İsterseniz bu sorunun cevabını Kur’ân’ın özeti olan Fatiha sûresinde aramak ile başlayalım. Bu sûrenin son iki âyetinde bizler Allah’ımıza nasıl dua ediyorduk? “Bize doğru yolu göster. Kendilerine lütuf ve ikramda bulunduğun kimselerin yolunu; gazaba uğramışların ve sapmışların yolunu değil!” Yoksa bizler, bize doğru yol yani İslâm dini gösterildiği halde kendi dinimizin emrettiği istikametten uzaklaşmış olduğumuz için mi bu zulümlere maruz kalıyoruz? Yoksa biz Müslümanlar, başta peygamberler olmak üzere kendilerine lütuf ve ikramda bulunulan salih ve takva sahibi velilerin yolunu terk edip; gazaba uğramışların ve sapıtmışların yolundan gittiğimiz için mi bu felaketleri yaşıyoruz?
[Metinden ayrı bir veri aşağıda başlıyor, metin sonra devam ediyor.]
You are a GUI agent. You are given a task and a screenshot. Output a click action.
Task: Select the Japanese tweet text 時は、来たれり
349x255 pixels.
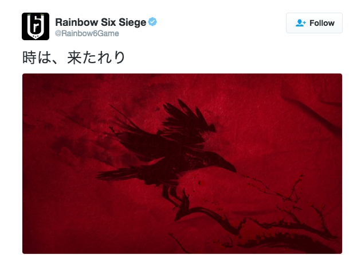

Korkarım, şimdi bana “bu söylediklerin Yahudilerle ne alakası var canım?” diyebilirsiniz. O halde ben de size sorayım: Gazaba uğramış ve sapmış olanlar kimlerdir? Bunun cevabını âlemlere rahmet olarak gönderilmiş olan peygamberimiz Hz. Muhammed Mustafa (sav) şu şekilde vermektedir: “(Fatiha’da geçen) ‘el-mağdûbi aleyhim’ (Allah’ın gazabına uğrayanlar) Yahudiler; ‘ed-dâllîn’ (sapıtanlar) da Hıristiyan olanlardır.” (Tirmîzî, C. 5, Tefsir 2, h. 2954).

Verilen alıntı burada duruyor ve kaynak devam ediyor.